Elena Siff lives in Santa Monica, California as a major assemblage artist, who has appeared in many exhibitions throughout the country, as well as being a curator of many book, assemblage and mail art exhibitions. She is also the co-curator of the international exhibition, Women Beyond Borders. Her bookwork, Rootless: On the Road with my Jewish Half, is the result of a personal journey for her, to put her in touch with her long-departed grandparents and their three sons, one of whom was her fascinating father, Philip, who basically ignored his Jewish identity for all of her life with him. Finding letters, documents, articles that her father left her, when he died on her birthday in 1981, she has reconstructed the great tragedy in her father's life. She has used an old toy truck as her bookform, and the pages are the truck's cargo, the content being the actual photos, letters and documents that she has discovered on the journey back to her Jewish half.

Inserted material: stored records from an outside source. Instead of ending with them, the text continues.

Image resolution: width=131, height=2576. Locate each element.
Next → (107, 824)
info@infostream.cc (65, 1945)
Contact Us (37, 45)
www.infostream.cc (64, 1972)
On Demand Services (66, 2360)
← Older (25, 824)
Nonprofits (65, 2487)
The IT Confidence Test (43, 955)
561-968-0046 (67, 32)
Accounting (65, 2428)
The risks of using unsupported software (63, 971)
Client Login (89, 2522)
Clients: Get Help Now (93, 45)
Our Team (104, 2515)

Franca Sonnino lives in Rome, Italy and has had many solo exhibitions, as well as group shows. She has been a painter, but has also done many bookworks, involved herself in many mail art exhibitions, as well as textile shows.

Ruth Wallen of San Diego, California is a lecturer at University of California, San Diego at La Jolla. She has done several pubic art commission, has had solo ehibitions/performances, has been in many group exhibitions, , has been a Fulbright Scholar in the Mexico Border Lectures Program, and has worked with Las Comadres on the California-Mexico border.

Ellen Wallenstein-Sea lives in New York City, has an MFA in Photography fro Pratt Institute and a BA in Art History from SUNY at Stony Brook, New York. She has been a photo archivist for several agencies in New York, taught at the University of Texas at Austin. She has curated several exhibitions, and is in several public collections.

Ruth Weisberg is the Dean of the School of Fine Arts at the University of Southern California in Los Angeles, former president of the Women's Caucus for Art, former president of the College Art Association, and noted printmaker and painter. She came upon a found photograph in a friend's loft in New York City, which had been discovered on the streets of New York. The image of a classroom of Jewish girls with their teacher moved her deeply. Five years ago, she asked her friend for the photograph to be used in a future work of art. Her "Forgotten Faces Renamed" is that piece, in which each child is given a Yiddish name transliterated in English, and the book is a sensitive viewing of the face of each girl as Weisberg and her friend, Sabell Bender, discover their names by just looking at these images.

Gayle Wimmer lives in Tucson, Arizona where she is a professor of Art at the University of Arizona. She has been a visiting Fulbright Professor in Haifa, Israel and has had an International Research Grant to do research in contemporary artists in Poland. She has been in many group exhibitions in North America, Poland and Bulgaria.